4. Brendan Byrnes – Operator
Brendan Byrnes is a guitarist, electronic producer, and vocalist. Many people say they were first inspired to get into microtonal music by his album Micropangaea. Personally, I first heard his later album, Neutral Paradise, and loved that one.
5. Sevish – Gleam
Sevish is a prolific electronic producer, whose music I would place in the IDM genre. When I first got into xenharmonic music a couple years ago, Sevish was the one artist everyone would point to as an entry point. Gleam is basically that hit single that Sevish can never get away from, and I thought about using another song as an example, but well it’s a hit for a reason.
6. The Mercury Tree – Vestments
The Mercury Tree is a progressive rock band led by Ben Spees. Their most recent album, Spidermilk, is entirely microtonal, and was done in collaboration with Jason Yerger. Yes, I’ve featured Ben Spees and Jason Yerger each twice in this list, I like them that much. Microtonality is a perfect fit for their style of layered polyrhythmic prog, and when you get used to it, it feels like it adds so much nuance to the emotional expression.
7. Danny Playamaqui – Mango Juice
It doesn’t take long to hear Danny Playamaqui’s unique flavor of electronic music. Then there’s another track, and it’s another unique flavor, and then another. Truly he is an electronic impressionist.
8. ZIA – Love Song
Elaine Walker is a singer-songwriter who has been making xenharmonic music since the 90s! Among other things, she’s the master of the Bohlen-Pierce scale, which is what we call a “macrotonal” tuning. Rather than less space between notes, there’s more space between notes, so it sounds very open and spacey. She leans into the space theme.
9. Xotla – Veering
Declan Clark is a guitarist and electronic producer who very groovy, chill music. Admittedly I’m less familiar with this artist, but the music speaks for itself.

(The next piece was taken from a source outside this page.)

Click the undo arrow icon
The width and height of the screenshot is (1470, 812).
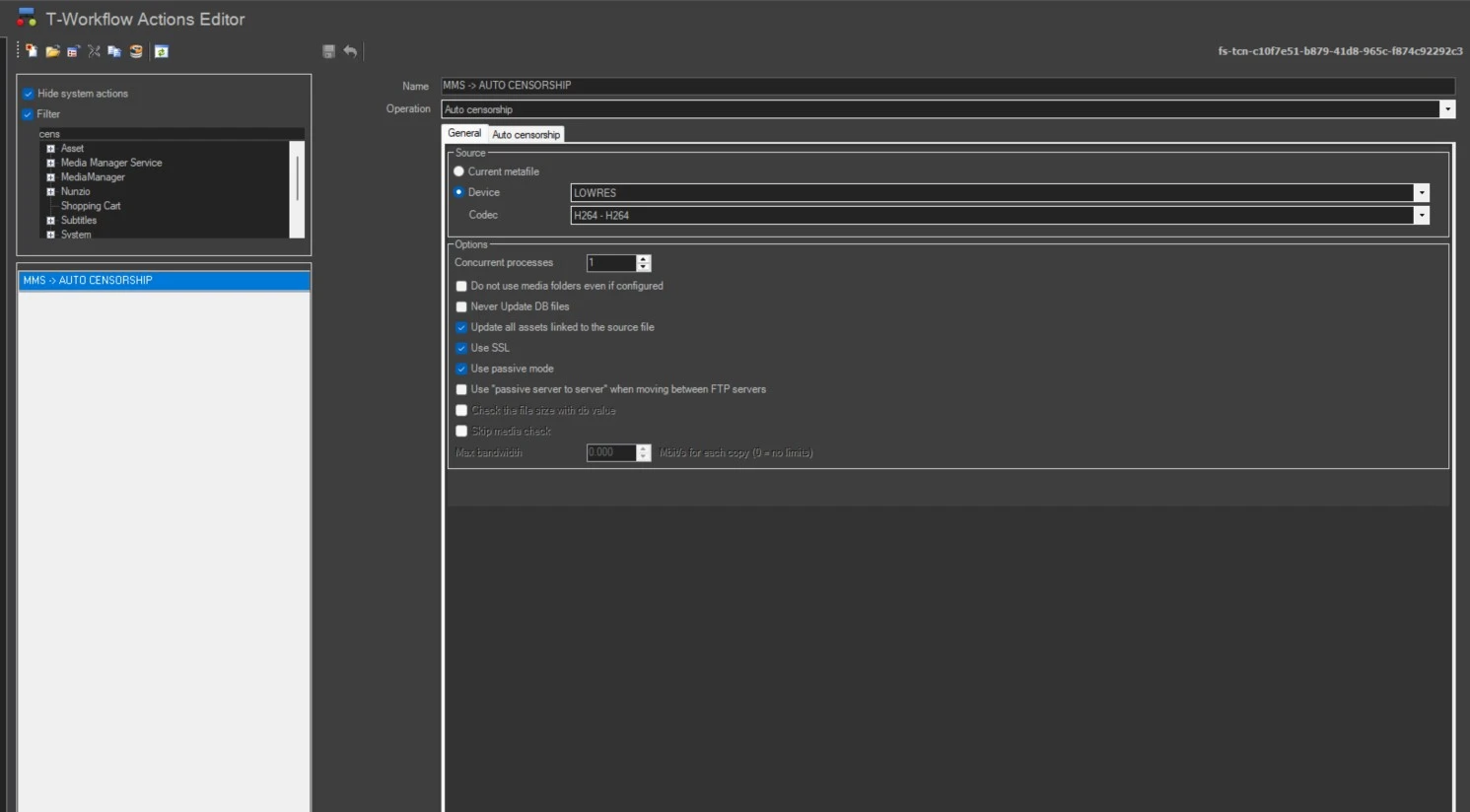coord(350,51)
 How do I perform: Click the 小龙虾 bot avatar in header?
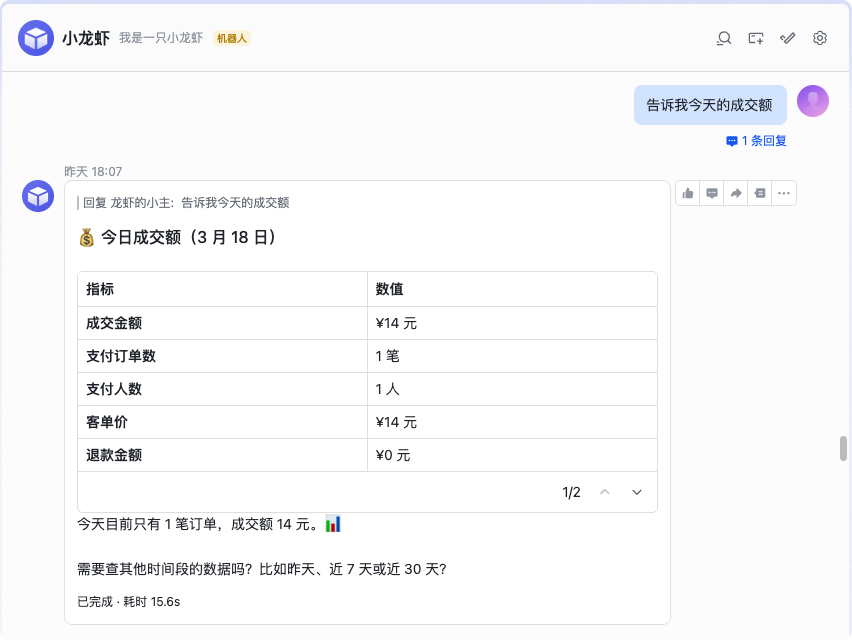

10. Horse Lords – Fanfare for Effective Freedom
I saved the last spot on this list for a band that has achieved more mainstream success. They make minimalist math rock, with layered ostinato. I’m given to understand that this is microtonal, but I’m not sure where exactly, it’s kind of subtle to be honest.
Here are a few more artists that offer something unique and noteworthy.
In case you were disappointed that none of the artists in the list made your ears bleed, I present some black metal by Jute Gyte.
Acreil uses algorithmic composition to make both ambient music and IDM. This one’s in the ambient category, it’s 8 Shepard tones slowly moving apart in frequency.
Tolgahan Çoğulu is a classical guitarist who plays Turkish folk music with his own custom guitars.
Dolores Catherino is known for making ambient drone works using the Lumatone, which is that rainbow-colored piano in the image.
If there’s a xenharmonic or microtonal artist that you particularly like, feel free to share. Yes, yes, I already know about King Gizzard, but if you like them, they’re fair game for sharing too.